Inoltre, la circostanza aggravante dovrebbe operare senza il concorso delle attenuanti, che altrimenti potrebbero annullare del tutto l’incremento di pena sperato. Devono poi essere inclusi, tra i reati-base, anche quelli contro il patrimonio, l’ingiuria e la diffamazione. Infine, occorre accompagnare l’aggravante con misure educative specifiche, quali campagne di istruzione nelle scuole ed azioni di sensibilizzazione a livello istituzionale.
Insomma, una semplice aggravante, inserita nel codice penale in modo scoordinato e asettico, rischia di non servire davvero a nulla, se non forse a dare un contentino alla comunità LGBT, da scambiare poi per una manciata di voti alle elezioni.

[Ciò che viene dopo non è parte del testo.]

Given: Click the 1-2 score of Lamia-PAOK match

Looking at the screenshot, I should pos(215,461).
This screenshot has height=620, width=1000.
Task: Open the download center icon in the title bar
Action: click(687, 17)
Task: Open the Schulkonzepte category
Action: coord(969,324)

Ma è proprio questo il punto: il disegno di legge proposto in seno al Pd non tiene conto di queste lacune, e per queste ragioni rappresenta un tentativo maldestro destinato ad introdurre una norma dall’efficacia minima, se non nulla.
Meglio, allora, un’estensione della legge Mancino. Essa contempla infatti misure repressive ulteriori quali l’obbligo per il colpevole di prestare attività sociali o di pubblica utilità, la punizione di coloro che portano simboli di gruppi razzisti, la sottoposizione dei colpevoli a misure di sicurezza, la possibilità di effettuare sequestri e perquisizioni, la facoltà per la polizia di procedere all’arresto in flagranza, la possibilità di un “giudizio direttissimo” e così via. Una serie di misure processuali, quindi, che rappresentano gli strumenti idonei per la lotta alle aggressioni e alle discriminazioni contro le persone LGBT. Nel caso della Mancino, poi, e in particolare per i reati di istigazione all’odio e alla discriminazione, il pubblico ministero può procedere d’ufficio e il giudice non può bilanciare l’aggravante così applicata con le attenuanti eventualmente operanti: in questo modo, l’efficacia della sanzione è pienamente garantita.
Il legislatore non è un salumiere e deve fare le cose per bene, per evitare che nella fase applicativa le sue leggi non vengano del tutto disattese. Da questo punto di vista, ci sembra che l’insistenza di alcuni politici sulla sola circostanza aggravante omofobica rasenti l’ottusità. Senza contare che le misure anti-discriminazione previste dalla legge Mancino si collocano perfettamente all’interno di quel percorso di evoluzione del diritto europeo ed internazionale, che vuole gli Stati sempre più attivi contro la violenza e l’odio nei confronti di alcune categorie di persone, di recente nei confronti di omosessuali e transessuali. Solo estendendo questa legge all’orientamento sessuale e all’identità di genere si può sperare di ottenere, anche in Italia, qualche risultato di rilievo.
Peccato che i nostri politici non se ne siano ancora del tutto accorti e si arrovellino senza criterio su testi di legge inutili.
Un’ultima annotazione polemica: il testo Soro è fermo da quasi un anno in commissione. Perché se ne parla ora? Forse perché il governo vacilla e a qualcuno piacerebbe avere i voti degli omosessuali in vista delle elezioni probabilmente alle porte? Sono malizioso, lo so, ma sarà che non mi fido dei politici.
Tornerò nuovamente, e presto, sul tema.